**SUPPLIED INFORMATION:**
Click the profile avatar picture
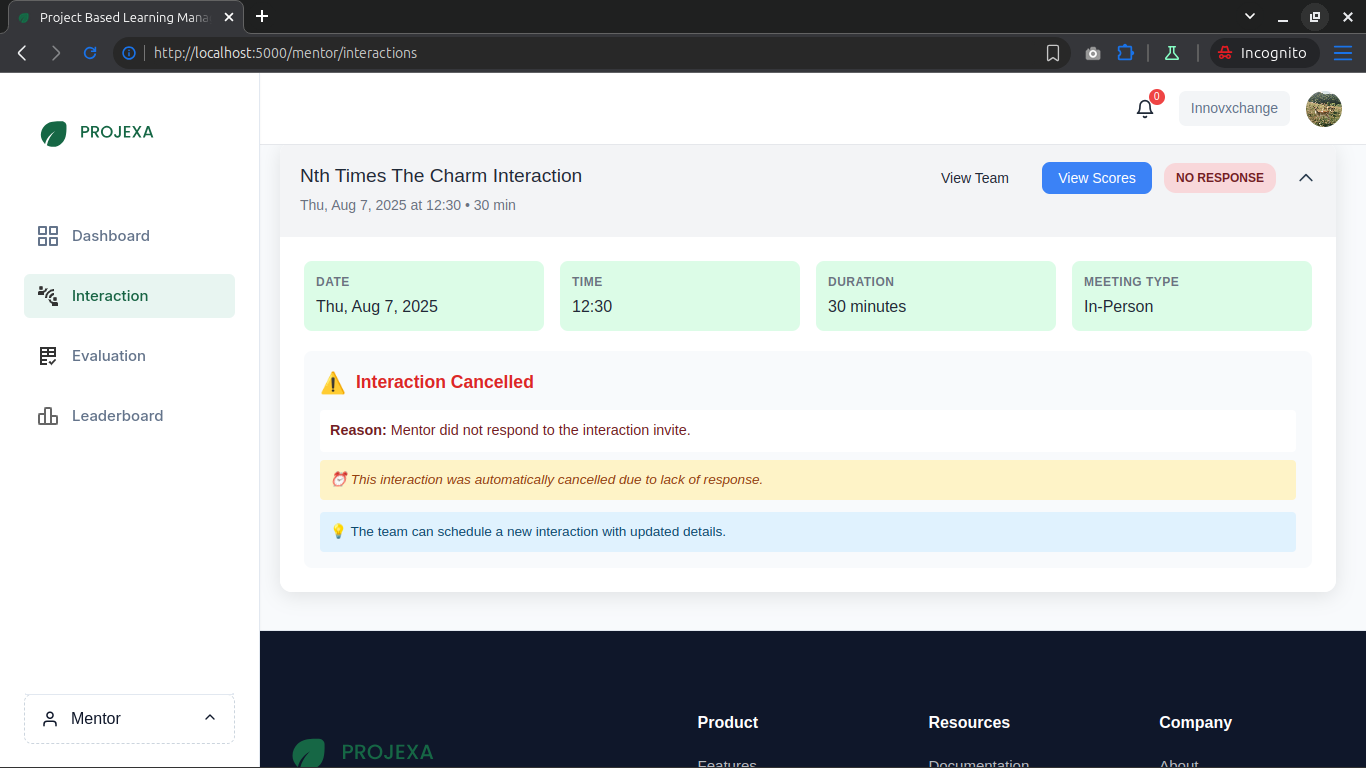This screenshot has height=768, width=1366. point(1323,110)
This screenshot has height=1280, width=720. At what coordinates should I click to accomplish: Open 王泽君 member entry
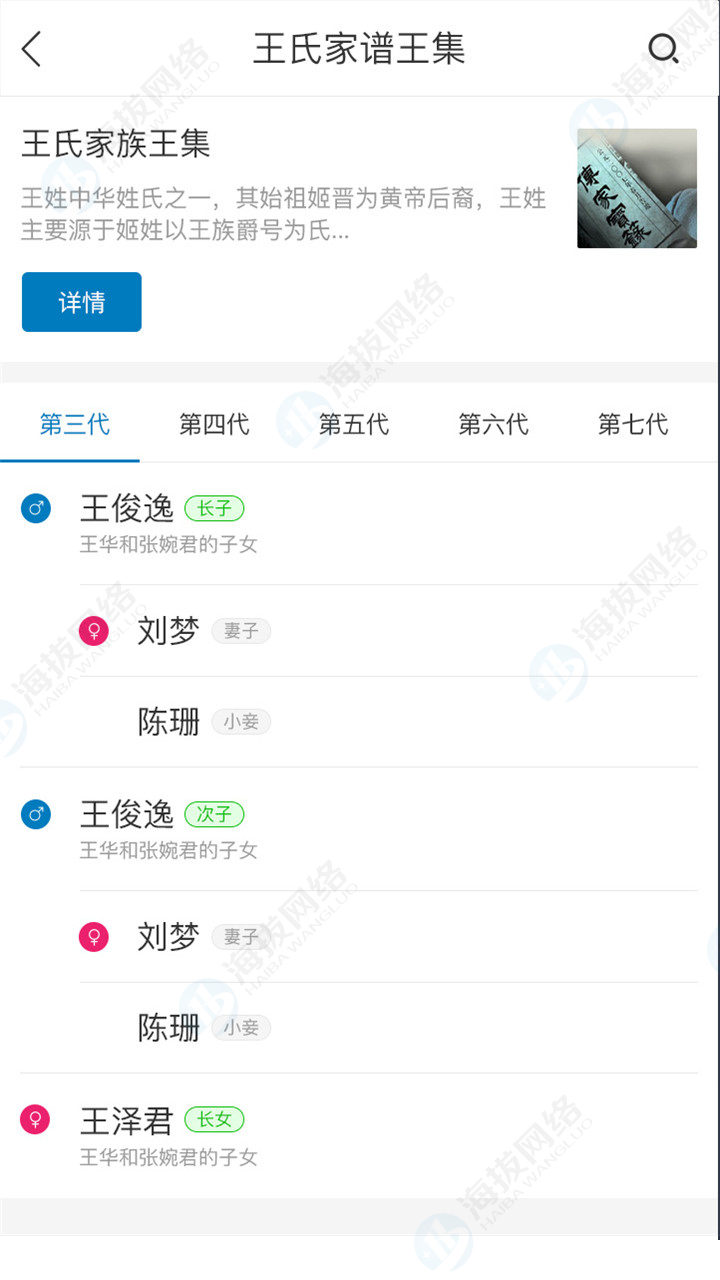click(127, 1121)
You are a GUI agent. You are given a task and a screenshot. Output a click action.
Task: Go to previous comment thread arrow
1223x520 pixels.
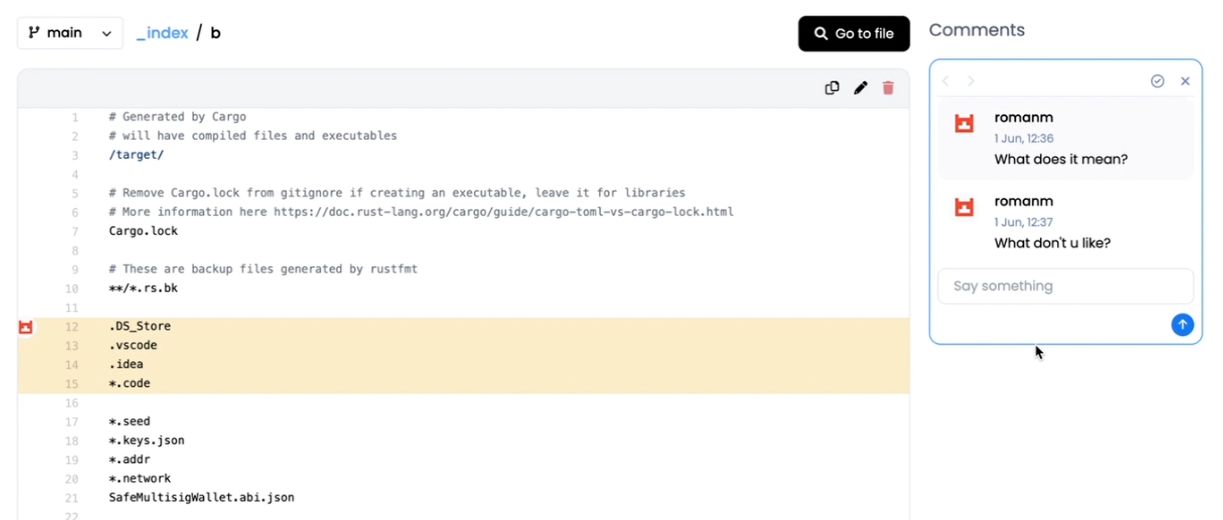point(946,81)
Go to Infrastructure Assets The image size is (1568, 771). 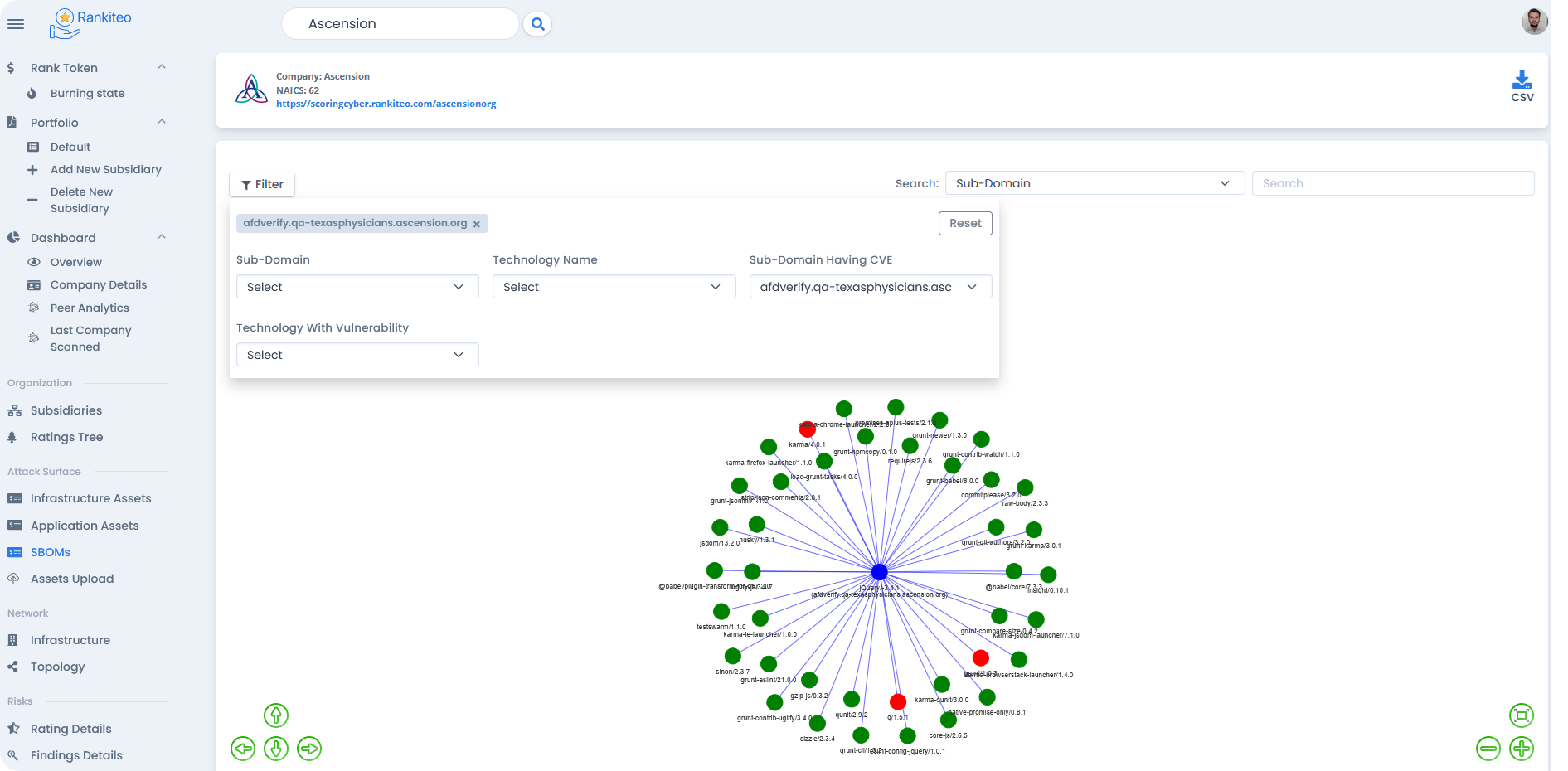[x=90, y=498]
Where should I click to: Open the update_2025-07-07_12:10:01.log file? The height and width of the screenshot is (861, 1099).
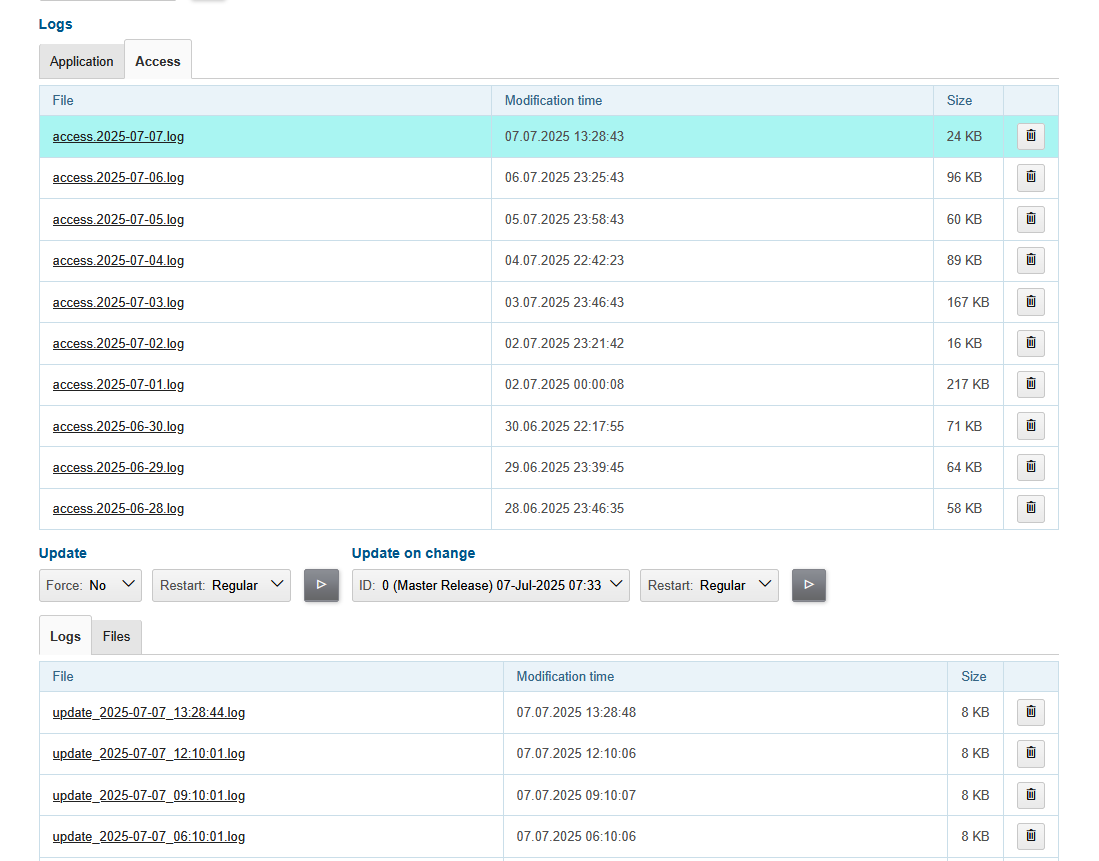[x=148, y=753]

**AIM OF THE TASK:** Write out, with no pictures, only the lines from the line containing "Where should I" through the last line of the listing above, exactly and with both ends included.

**RESPONSE TO THE TASK:**
Where should I click to: Open the update_2025-07-07_12:10:01.log file? The height and width of the screenshot is (861, 1099).
[x=148, y=753]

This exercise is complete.